Soysal, yönetmenin bir filme etkisinin ve sesin sinemaya girmesinin katkılarını anlattı. “Sinemanın merkezinde olan, onun sinema olmasını sağlayan en güçlü etmen aslında yönetmendir. 1914’te başlayan Birinci Dünya Savaşı sinemanın tarihini etkilemiştir. Bu tarihten sonra sinema Amerika’ya kaydı. Amerika bu işin ekonomik tarafını gördüğü için yatırımcılar sinemayı stüdyolara taşımaya başladılar. Sinemanın stüdyolara taşınmasıyla birlikte yapımcı ve büyük yatırımcılar ortaya çıktı. 1927’de sesin sinemaya girişiyle birlikte artık bütün dünyayı etkileyebilecek yepyeni bir endüstri başladı. Ses benim için sinemadaki en büyük dönüm noktalarından biridir. Ses konusunda beni en heyecanlandıran mevzu; ilk defa sinemanın göz hareketinin gerçek insan hareketini 16 değil de 24 frame’den çekilmesini sağlamasıdır. Sesle ilgili ikinci önemli mevzu da ilk filmlerdeki teknik gelişimin sonraki dönemlerde artması ve teknik açıdan sinemanın kalitesinin yükselmesidir.
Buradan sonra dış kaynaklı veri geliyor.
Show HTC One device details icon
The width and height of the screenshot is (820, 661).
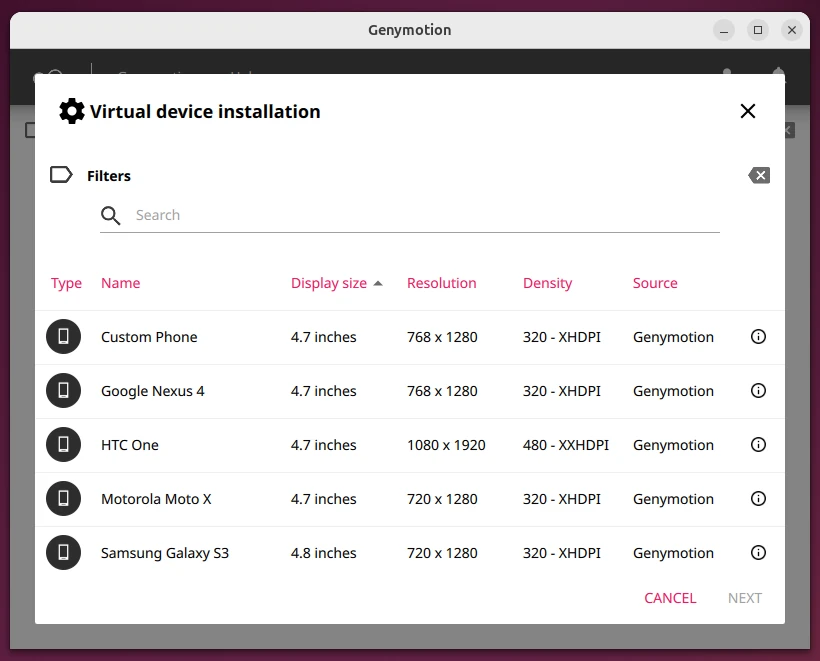[758, 445]
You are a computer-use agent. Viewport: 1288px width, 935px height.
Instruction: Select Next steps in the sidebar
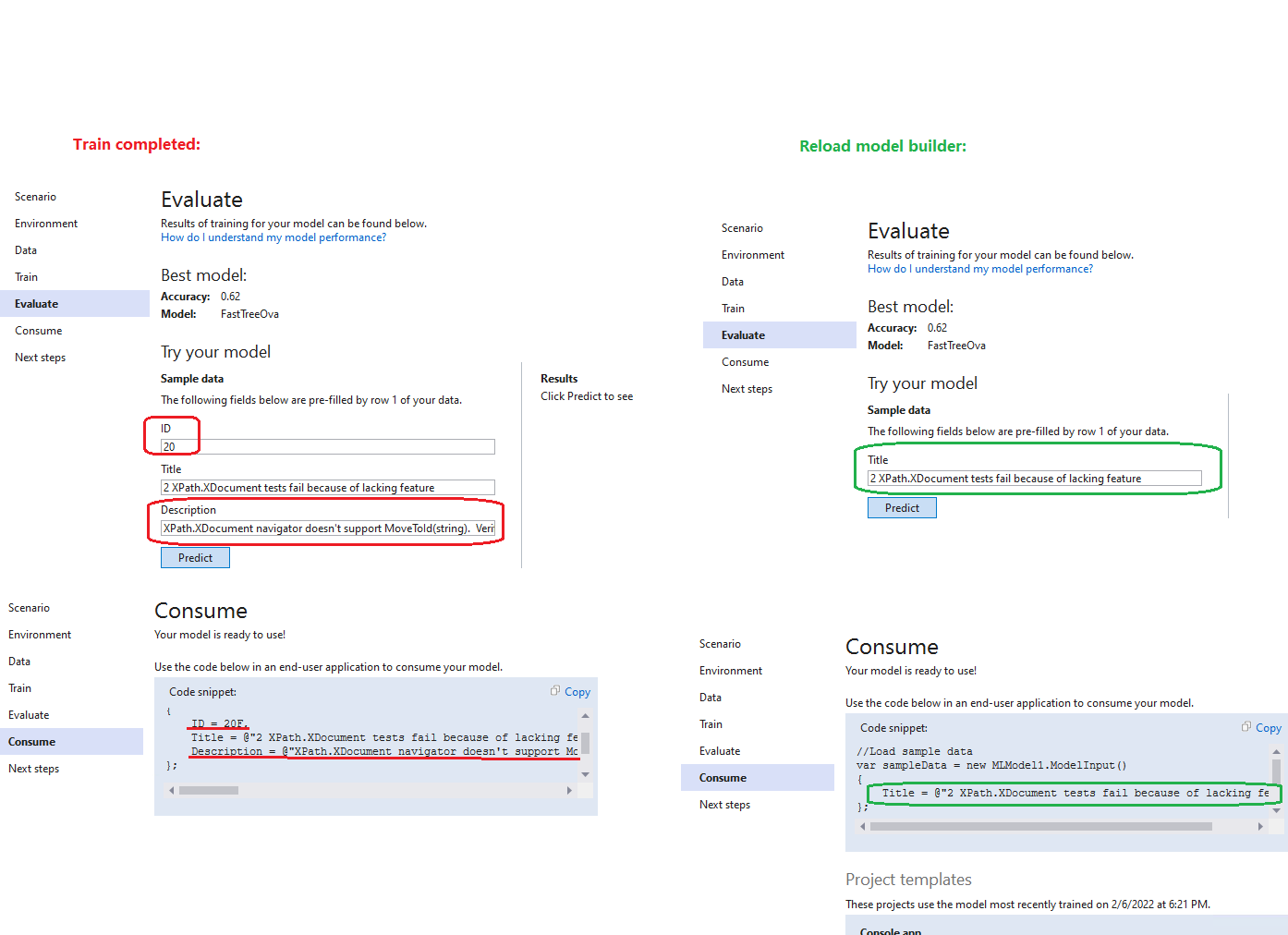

Ama aynı zamanda yatırımcıların negatifi de ön plana çıkarması önemli bir noktadır.”
Faysal Soysal, yönetmenin sinemaya etkisinden bahsetti. “Her sanatçı kendi var olduğu dünyaya karşı bir şey yapmak ister. Yaşadıkları çağdan bağımsız değiller ama kendilerinden önce oluşmuş bütün ön birikimlerden, aktarıla gelen yargılardan ve düşüncelerden sıyrılıp yeni bir gözle dünyaya bakmaya çalışırlar. Bu yüzden sinema tarihini yönetmenlerin biçiminin tarihi olarak okunabileceğini söyleyebilirim. Yönetmenler ve eserleri üzerinden sinemanın nereden nereye taşındığını görebiliriz. Sinema sanatı anlatı ve hikâye üzerinden ilerler. Anlatı sanatını ortaya koyabilmek için sebep-sonuç ilişkisi bağlamında akıl ve mantığın harekete geçirilmesi gerekir.”
Soysal, dünyada ve Türkiye’de sinema nereye gidiyor? sorusu üzerine şunları kaydetti. “Yönetmenler, şimdide olduğu gibi çok daha ilerleyen yıllarda, yeni insan için bir zaman dilimine odaklanmaya ve onu çekmeye devam edecekler. İnsanın kayboluşuyla; yeni bir hasreti, yeni bir özlemi, insanın var oluşuyla ve koparılmışlığıyla ilgili; bir ana, bir zamana, bir mekâna dair özlemleri dile getirmeyi sürdürecekler. Biz bunları aktarmayı hep arzu edeceğiz. Yaşarken yaşanmışlıkla, geçmişe dönme duygumuzla ilgili bir anımıza, çocukluğumuza geri dönmek isteriz. Çünkü çocukluk, hesapların, anlaşmaların, yalanların, çıkarların üzerimizde olmadığı bir dünyadır. Bu yüzden sinemada bu arayış, farklı formlarla da olsa devam edecek. Eskiye nazaran Türk sinemasında daha iyi filmler yapılıyor, teknik başarı var. Ama insani ve kardeşlik değerlerimizin sinemaya yansıtılması önemlidir. Yönetmenlerin ve sanatçıların bunlar üzerine düşünmesi ve sinemaya aktarması lazım.”